La segretaria identifica in quel momento il passaggio in cui il suo capo perse ogni contatto con la realtà. Perfino lei si accorgeva che nelle visite alle città attaccate gli venivano mostrate soltanto le aree rimaste intatte, e sentiva una aria crescente di scoramento perfino tra i fedelissimi. Divenne amica di Eva Braun e le rimase accanto il giorno del matrimonio. Brindò con lei nel grottesco festino organizzato nel bunker e fu la prima a chiamarla Fraulein Hitler. Fu sempre lei che cercò di consolarla quando il Führer diede ordine di uccidere il marito della sorella di Eva, Hermann Fegelein, per il semplice fatto che non aveva cercato rifugio sotto le stesse mura. Traudl decise di rimanere fino all’ultimo insieme al suo capo e assistette a tutte le discussioni sulla scelta del suicidio più sicuro. Gli ultimi momenti furono scanditi dai racconti terrorizzanti di quanto era successo alle donne tedesche cadute nelle mani dei soldati dell’armata russa. All’interno del bunker si parlava di stupri, castrazioni e di un mondo esterno degno di Bosch: Traudl lascia intendere che si trattava di un modo di convincere tutti al suicidio, ma certo è che fu quello il momento in cui Eva le disse che avrebbe voluto essere un «bel cadavere».

La segretaria fu testimone dell’uccisione dei sei bambini di Goebbels per mano degli stessi genitori.
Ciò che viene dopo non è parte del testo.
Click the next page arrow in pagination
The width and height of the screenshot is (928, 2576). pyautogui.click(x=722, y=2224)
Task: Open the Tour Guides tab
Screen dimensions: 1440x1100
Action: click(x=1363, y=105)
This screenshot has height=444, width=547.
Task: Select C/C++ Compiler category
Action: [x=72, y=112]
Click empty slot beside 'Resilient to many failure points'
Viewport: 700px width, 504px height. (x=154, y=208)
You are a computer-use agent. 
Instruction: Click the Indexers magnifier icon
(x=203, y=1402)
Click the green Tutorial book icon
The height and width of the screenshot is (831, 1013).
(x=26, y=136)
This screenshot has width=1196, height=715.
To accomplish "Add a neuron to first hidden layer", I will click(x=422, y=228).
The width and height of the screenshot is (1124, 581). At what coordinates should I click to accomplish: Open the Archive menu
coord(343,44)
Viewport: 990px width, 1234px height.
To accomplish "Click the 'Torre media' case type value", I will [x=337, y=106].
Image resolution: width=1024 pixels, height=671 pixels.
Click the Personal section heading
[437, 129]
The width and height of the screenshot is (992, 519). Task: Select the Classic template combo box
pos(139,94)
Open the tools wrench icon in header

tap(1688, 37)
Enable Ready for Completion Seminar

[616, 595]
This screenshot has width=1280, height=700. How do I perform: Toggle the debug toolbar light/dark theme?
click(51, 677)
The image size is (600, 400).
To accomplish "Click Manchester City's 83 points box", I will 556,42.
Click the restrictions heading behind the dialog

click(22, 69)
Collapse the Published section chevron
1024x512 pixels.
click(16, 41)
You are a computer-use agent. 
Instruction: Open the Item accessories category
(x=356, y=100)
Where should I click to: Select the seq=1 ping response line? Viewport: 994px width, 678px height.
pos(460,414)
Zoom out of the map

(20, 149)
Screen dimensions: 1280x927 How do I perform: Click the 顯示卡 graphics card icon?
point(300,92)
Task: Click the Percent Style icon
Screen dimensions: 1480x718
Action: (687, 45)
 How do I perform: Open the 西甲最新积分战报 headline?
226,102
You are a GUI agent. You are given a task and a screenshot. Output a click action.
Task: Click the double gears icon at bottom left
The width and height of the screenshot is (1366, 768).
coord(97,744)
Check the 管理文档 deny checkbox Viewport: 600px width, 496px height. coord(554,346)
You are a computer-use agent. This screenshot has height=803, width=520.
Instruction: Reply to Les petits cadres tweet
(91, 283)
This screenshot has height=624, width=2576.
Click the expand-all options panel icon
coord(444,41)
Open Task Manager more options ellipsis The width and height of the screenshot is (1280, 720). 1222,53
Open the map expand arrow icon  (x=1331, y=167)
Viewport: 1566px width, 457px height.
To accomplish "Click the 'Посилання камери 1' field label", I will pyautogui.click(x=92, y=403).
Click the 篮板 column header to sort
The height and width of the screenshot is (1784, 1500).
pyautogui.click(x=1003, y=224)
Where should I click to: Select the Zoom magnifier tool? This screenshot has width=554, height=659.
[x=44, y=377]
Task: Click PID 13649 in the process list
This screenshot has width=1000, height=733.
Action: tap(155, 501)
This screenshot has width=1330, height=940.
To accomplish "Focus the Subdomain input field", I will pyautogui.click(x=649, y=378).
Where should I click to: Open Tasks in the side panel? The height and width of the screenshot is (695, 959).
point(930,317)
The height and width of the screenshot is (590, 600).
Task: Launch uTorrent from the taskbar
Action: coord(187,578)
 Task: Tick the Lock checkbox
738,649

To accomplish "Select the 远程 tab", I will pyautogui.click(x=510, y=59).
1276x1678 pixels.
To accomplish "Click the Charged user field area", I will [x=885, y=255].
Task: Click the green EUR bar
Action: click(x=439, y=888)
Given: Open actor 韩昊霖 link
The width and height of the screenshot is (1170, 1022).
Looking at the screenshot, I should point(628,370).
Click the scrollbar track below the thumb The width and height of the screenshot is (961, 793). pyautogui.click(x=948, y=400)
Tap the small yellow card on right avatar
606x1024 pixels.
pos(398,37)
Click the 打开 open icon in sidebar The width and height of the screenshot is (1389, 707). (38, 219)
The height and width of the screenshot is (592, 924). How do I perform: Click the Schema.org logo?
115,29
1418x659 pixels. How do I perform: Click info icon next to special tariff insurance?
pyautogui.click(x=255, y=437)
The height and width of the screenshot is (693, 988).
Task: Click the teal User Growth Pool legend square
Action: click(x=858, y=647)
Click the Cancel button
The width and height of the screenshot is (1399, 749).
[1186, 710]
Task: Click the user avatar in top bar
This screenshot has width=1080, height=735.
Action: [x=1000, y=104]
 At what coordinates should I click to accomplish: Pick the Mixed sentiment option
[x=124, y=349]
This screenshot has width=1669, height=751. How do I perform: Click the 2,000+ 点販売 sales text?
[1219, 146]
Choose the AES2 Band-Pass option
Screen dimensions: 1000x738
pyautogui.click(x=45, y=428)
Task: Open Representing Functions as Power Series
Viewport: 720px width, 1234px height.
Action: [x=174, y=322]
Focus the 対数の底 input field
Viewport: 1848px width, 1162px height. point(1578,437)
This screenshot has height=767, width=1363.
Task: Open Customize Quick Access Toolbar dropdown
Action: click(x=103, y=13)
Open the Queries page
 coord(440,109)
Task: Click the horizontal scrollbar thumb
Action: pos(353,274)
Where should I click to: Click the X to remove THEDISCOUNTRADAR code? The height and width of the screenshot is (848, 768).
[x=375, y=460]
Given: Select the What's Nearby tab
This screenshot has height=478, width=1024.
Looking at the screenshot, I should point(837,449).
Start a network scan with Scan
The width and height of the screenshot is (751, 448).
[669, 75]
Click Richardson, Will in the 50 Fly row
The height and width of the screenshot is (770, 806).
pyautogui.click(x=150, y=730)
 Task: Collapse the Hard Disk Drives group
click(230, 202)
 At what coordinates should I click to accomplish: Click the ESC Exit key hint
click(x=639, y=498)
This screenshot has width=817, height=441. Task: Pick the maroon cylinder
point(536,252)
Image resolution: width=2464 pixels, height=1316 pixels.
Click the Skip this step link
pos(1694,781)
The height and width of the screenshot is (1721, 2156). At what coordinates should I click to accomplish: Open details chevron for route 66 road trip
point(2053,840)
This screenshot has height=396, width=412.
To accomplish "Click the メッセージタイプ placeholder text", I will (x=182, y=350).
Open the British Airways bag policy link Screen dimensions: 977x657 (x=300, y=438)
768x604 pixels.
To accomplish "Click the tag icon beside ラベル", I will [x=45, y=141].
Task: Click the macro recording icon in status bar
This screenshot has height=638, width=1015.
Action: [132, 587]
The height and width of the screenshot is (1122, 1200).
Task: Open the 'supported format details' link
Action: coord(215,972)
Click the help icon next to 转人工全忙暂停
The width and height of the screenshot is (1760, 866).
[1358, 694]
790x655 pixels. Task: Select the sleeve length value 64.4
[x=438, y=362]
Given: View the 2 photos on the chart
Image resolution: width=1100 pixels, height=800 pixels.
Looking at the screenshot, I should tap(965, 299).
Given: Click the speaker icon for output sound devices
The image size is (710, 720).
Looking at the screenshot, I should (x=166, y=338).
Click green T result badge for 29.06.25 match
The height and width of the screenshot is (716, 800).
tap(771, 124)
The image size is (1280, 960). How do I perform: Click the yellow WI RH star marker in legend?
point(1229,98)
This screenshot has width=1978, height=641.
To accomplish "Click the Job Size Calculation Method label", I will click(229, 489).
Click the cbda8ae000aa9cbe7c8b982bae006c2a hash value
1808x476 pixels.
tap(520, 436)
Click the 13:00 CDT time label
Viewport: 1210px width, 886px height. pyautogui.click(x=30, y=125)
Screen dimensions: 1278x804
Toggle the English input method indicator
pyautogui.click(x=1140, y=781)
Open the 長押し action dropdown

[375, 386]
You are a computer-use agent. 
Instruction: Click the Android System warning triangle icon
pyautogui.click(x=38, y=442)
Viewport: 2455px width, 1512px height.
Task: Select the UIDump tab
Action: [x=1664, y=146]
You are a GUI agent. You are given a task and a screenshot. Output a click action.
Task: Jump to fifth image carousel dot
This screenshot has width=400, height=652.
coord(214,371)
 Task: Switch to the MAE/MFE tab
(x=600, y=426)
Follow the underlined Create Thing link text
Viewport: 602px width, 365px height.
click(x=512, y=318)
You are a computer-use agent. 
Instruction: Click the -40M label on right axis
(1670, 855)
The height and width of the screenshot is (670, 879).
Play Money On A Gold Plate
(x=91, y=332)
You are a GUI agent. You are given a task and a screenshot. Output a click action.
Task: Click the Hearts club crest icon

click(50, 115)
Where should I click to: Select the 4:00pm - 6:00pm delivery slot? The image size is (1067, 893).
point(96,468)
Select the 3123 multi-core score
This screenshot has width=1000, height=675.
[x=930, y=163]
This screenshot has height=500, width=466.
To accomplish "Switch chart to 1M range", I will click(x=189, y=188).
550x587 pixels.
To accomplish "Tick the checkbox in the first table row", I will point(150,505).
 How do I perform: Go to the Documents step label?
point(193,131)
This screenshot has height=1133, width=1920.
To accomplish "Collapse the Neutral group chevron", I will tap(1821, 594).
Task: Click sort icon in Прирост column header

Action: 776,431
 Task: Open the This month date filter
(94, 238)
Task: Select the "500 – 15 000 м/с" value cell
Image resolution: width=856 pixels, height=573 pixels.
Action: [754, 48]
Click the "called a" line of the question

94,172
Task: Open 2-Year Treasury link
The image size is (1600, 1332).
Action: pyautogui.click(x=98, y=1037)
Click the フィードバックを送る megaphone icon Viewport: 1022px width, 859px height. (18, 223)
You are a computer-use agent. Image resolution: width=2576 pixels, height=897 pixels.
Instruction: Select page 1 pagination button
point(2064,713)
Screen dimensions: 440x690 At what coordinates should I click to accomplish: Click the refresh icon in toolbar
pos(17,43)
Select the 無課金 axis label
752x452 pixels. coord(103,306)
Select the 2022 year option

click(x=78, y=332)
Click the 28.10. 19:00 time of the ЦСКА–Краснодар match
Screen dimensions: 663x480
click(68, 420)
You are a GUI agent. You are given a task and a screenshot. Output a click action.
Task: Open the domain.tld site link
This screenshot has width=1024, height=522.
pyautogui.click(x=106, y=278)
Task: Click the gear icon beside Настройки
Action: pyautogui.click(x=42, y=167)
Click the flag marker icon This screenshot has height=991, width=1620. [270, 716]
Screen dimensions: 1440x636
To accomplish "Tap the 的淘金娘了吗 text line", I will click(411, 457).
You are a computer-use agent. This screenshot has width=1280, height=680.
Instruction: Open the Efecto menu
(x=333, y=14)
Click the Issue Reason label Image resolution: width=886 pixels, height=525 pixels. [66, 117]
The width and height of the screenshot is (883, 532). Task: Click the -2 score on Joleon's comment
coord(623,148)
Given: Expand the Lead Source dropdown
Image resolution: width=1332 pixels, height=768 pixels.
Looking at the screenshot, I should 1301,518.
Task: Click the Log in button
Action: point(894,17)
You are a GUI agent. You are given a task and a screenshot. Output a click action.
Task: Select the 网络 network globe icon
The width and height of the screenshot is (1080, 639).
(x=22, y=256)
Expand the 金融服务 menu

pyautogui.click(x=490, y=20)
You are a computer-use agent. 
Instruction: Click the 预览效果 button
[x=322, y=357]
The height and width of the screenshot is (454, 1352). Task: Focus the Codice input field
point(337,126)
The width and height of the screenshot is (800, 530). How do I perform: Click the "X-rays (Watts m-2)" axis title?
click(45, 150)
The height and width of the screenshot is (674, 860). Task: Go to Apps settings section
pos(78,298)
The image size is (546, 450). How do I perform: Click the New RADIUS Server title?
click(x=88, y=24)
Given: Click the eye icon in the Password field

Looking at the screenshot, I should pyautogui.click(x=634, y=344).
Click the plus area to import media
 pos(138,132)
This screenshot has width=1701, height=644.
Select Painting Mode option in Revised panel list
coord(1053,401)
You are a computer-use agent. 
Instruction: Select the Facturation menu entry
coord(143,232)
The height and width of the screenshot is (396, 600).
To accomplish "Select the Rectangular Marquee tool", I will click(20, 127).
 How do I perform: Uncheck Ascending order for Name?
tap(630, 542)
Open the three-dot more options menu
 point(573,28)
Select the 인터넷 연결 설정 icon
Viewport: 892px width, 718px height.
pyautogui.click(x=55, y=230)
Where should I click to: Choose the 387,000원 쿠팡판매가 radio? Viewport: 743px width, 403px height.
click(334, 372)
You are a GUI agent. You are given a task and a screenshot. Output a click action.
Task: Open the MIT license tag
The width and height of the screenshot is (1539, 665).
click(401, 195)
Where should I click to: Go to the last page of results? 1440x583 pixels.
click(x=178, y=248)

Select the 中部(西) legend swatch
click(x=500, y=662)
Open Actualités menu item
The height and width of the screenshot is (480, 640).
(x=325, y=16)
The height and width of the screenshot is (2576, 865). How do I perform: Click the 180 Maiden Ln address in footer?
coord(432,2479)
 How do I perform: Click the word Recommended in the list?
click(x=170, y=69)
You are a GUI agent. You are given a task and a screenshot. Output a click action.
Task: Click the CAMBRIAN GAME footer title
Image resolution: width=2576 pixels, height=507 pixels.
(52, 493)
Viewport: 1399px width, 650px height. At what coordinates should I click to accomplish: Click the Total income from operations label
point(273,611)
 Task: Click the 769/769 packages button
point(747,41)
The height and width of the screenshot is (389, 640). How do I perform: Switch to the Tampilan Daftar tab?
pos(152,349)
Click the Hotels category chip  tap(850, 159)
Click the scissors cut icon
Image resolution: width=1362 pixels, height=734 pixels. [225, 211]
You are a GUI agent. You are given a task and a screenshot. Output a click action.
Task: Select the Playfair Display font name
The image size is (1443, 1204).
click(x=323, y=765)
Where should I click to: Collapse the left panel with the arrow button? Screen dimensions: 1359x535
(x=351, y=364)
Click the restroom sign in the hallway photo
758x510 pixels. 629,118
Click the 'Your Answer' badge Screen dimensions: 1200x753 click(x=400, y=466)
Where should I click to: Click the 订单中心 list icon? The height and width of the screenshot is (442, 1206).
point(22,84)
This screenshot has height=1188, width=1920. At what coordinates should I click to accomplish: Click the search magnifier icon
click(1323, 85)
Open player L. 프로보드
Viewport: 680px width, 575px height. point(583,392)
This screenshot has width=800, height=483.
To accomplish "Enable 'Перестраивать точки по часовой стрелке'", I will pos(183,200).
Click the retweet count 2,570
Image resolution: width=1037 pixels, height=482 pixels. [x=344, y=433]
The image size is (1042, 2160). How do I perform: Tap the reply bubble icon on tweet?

Nell’unico momento di commozione dell’intero documentario ricorda lo sguardo angosciato di Helga, nemmeno 12 anni, la figlia più grande, la quale si era resa conto che il padre non le stava affatto offrendo un vaccino. Traudl fuma nervosamente e parla come se la ragazza fosse ancora di fronte ai suoi occhi, poi preferisce ricordare la morte di Blondi, sacrificata per verificare l’efficacia del cianuro inviato da Himmler sospettato di tradimento. Prima del gesto estremo, Hitler salutò la sua segretaria dicendole «se solo i miei generali avessero il suo coraggio», poi si rinchiuse nel suo ufficio privato e si sparò dopo aver dato disposizione che il suo corpo venisse bruciato. Traudl capì immediatamente che quel momento per lei non rappresentava una fine, ma l’inizio di un lunghissimo periodo di espiazione. Ci sono voluti più di cinquant’anni prima che ne parlasse pubblicamente. E solo un giorno per morire, il 10 febbraio 2002, dopo che il film fu presentato al Festival di Berlino.